[Record excerpts]
========

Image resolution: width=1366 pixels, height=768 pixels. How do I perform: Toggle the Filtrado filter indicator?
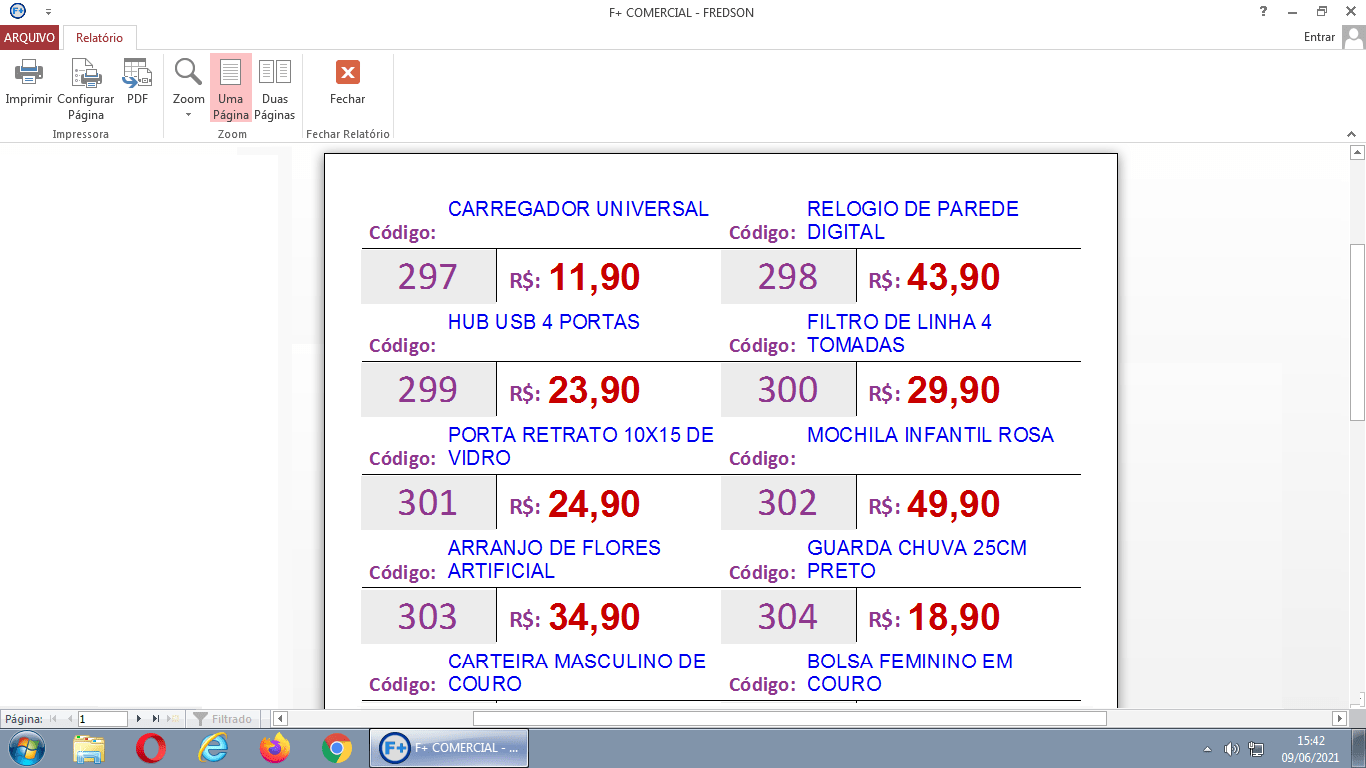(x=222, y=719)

========

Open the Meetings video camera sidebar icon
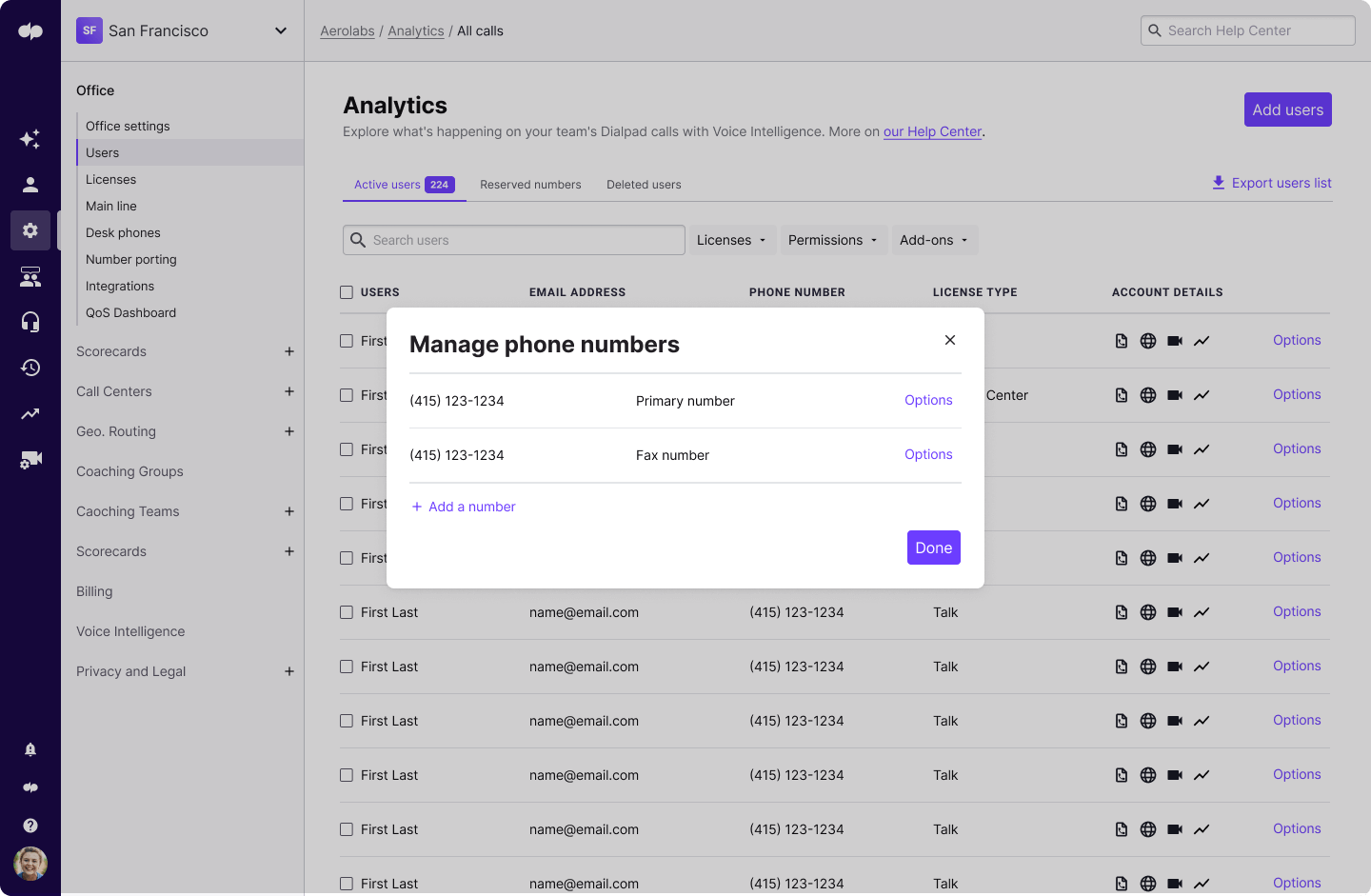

========

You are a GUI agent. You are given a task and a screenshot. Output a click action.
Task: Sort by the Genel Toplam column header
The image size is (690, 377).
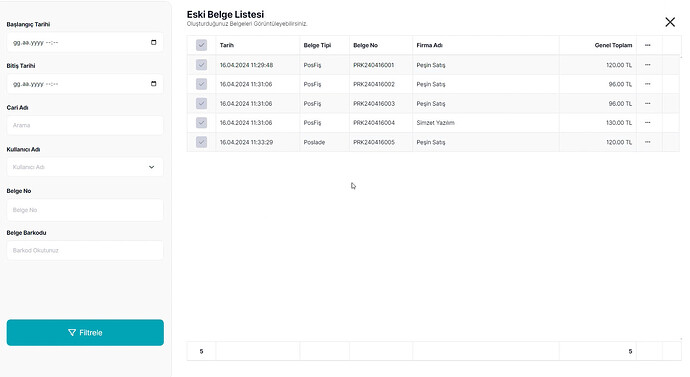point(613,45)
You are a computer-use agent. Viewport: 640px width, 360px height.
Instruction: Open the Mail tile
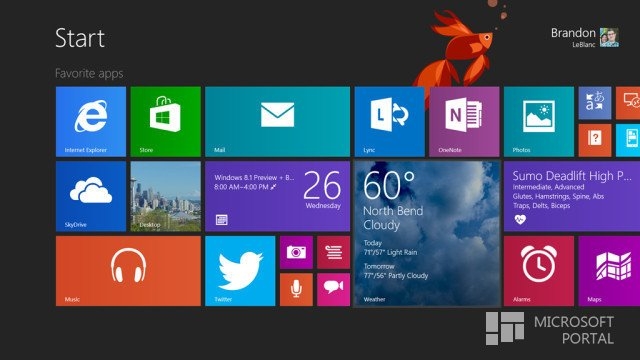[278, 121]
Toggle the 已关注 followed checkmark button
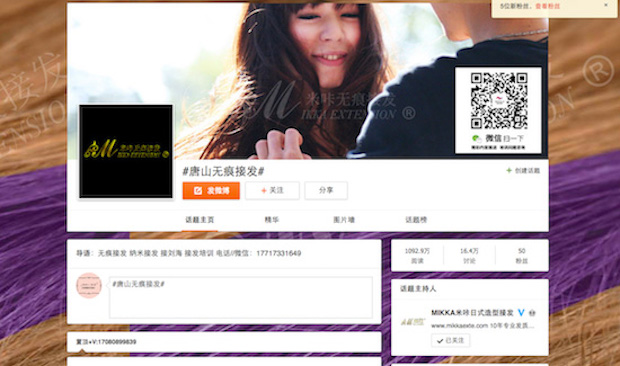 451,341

========

Wherever a line of the data above contains "agent", copy that line.

[Expected answer]
You are a GUI agent. You are given a task and a screenshot. Output a click action.
You are a computer-use agent. Viewport: 640px width, 360px height.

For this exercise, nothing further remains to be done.